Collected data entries
------------------------------------------------
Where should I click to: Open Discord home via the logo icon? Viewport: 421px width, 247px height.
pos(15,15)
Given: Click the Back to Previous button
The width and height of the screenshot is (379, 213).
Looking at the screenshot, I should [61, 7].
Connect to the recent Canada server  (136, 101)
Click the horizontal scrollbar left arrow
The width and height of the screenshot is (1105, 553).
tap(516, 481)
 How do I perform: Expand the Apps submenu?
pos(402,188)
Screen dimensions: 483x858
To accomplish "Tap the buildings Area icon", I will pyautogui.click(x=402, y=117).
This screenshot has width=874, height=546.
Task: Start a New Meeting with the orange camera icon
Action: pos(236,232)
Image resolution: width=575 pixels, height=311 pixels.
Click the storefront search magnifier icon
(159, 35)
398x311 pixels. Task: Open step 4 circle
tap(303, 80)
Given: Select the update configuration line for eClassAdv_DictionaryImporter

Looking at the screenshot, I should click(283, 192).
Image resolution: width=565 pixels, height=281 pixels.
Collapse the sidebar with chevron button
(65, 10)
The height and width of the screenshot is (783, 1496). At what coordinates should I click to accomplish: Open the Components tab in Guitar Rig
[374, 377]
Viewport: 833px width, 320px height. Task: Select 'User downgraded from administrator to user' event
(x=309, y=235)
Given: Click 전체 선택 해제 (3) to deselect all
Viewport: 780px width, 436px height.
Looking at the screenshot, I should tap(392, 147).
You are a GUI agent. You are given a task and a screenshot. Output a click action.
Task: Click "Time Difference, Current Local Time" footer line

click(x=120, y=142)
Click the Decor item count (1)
------------------------------------------------
▶ _Task directions_: Check each line of the data above for the string "resolution", and copy the ones that have it.

▶ _Solution for this problem_:
Image resolution: width=575 pixels, height=311 pixels.
Image resolution: width=565 pixels, height=281 pixels.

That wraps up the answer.